After a successful pilot, it’s time to expand the AI service deployment to more users and ultimately the whole organization. Emphasize a phased approach: you might roll out department by department, or in waves of a certain number of users at a time. This controlled scaling ensures you can manage the load (both technically and in terms of support/training) and apply any lessons from one phase to the next. Train each group of new users before you enable Copilot for them, so they start off on the right foot. As you roll out, continue to tighten governance where needed – each phase is a chance to double-check that group’s data for any new oversharing issues or to fine-tune label policies if new types of sensitive info come into play.
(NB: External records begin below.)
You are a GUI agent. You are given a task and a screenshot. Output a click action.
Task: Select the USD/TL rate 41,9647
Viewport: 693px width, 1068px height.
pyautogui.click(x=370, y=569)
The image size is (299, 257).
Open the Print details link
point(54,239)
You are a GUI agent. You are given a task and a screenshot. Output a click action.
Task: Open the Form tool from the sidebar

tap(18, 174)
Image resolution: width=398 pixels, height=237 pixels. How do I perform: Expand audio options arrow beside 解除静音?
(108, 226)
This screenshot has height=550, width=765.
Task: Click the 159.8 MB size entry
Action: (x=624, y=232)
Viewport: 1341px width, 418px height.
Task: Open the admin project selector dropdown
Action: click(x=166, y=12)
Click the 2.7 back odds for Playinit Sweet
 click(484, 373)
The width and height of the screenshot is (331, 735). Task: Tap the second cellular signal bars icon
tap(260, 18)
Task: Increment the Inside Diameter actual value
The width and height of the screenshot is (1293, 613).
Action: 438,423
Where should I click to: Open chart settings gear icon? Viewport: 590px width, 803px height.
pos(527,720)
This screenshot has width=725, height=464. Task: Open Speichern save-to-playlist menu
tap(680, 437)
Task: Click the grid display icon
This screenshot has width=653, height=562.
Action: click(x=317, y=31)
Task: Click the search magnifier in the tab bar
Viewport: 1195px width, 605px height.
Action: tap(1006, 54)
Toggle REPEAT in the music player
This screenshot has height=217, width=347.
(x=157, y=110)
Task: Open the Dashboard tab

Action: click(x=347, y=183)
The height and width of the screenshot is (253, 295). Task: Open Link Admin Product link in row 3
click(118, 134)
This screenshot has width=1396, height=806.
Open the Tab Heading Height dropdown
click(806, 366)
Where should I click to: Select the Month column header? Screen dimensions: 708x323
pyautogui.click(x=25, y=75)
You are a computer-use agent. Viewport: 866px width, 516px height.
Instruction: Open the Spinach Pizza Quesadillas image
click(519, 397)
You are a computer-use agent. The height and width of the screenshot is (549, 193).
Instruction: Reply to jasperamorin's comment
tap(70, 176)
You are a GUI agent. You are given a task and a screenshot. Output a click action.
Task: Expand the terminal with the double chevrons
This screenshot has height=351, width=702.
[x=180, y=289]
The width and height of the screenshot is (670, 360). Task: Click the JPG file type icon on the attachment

During the broader rollout, maintain a high level of monitoring and iteration. Your job as the MSP doesn’t stop at flipping the switch for more users; in fact, this is where the managed service aspect truly kicks in. Set up routine reports (perhaps monthly) to review Copilot usage and any potential exposure risks across all users. Microsoft provides tools like the Service Access Monitor (SAM) and DPSM (Data Protection Score Metrics) for AI – use these to track how Copilot is interacting with the client’s data over time. If you see, for example, that usage is low in a certain department, that might signal the need for a refresher training or a meeting to find relevant use cases for them. If you spot any risky behavior (like someone consistently trying to get around restrictions), you can address it quickly – either with a policy adjustment or a direct conversation.

This phase is also about operationalizing AI as part of business-as-usual. Help the client integrate Copilot into their standard workflows. Perhaps you schedule periodic check-ins (quarterly “AI value review” meetings) to discuss how things are going and introduce new Copilot features (Microsoft will be updating it regularly with new capabilities). Encourage the client to designate internal “AI champions” or power users in each department who can continue driving adoption from within. As an MSP, you can host Q&A sessions or office hours for Copilot users as the rollout continues, ensuring questions get answered and new ideas are heard.

Crucially, demonstrate ongoing value. Remember those metrics and success stories you gathered? Keep updating them as usage grows. Maybe after 6 months, you can report to the client’s leadership that “Copilot has generated X deliverables, saving an estimated Y hours – effectively Z dollars – and no security incidents have occurred.” This helps frame the value proposition in hard numbers, reinforcing why the client invested in AI services. It also sets the stage for you to upsell additional AI capabilities in the future. For example, if Microsoft releases a new AI feature (like a domain-specific Copilot or an upgrade to capabilities), you can propose it knowing you have a track record of success.

Lastly, incorporate feedback loops. Solicit feedback from end-users and stakeholders regularly. Users might suggest new ways they wish to use AI, which could turn into new service offerings you provide. Or they might identify limitations – which could lead you to adjust governance or seek out third-party solutions to augment Copilot. Continuous improvement is the name of the game. In one successful rollout, the MSP and client moved toward automating permission reviews and other maintenance tasks to keep the AI ecosystem clean and efficient. This kind of optimization keeps the service scalable and sustainable over the long term.

With the proper groundwork and a client-first mindset, selling AI services can be a win for your clients, a win for their end-users, and a big win for your MSP business.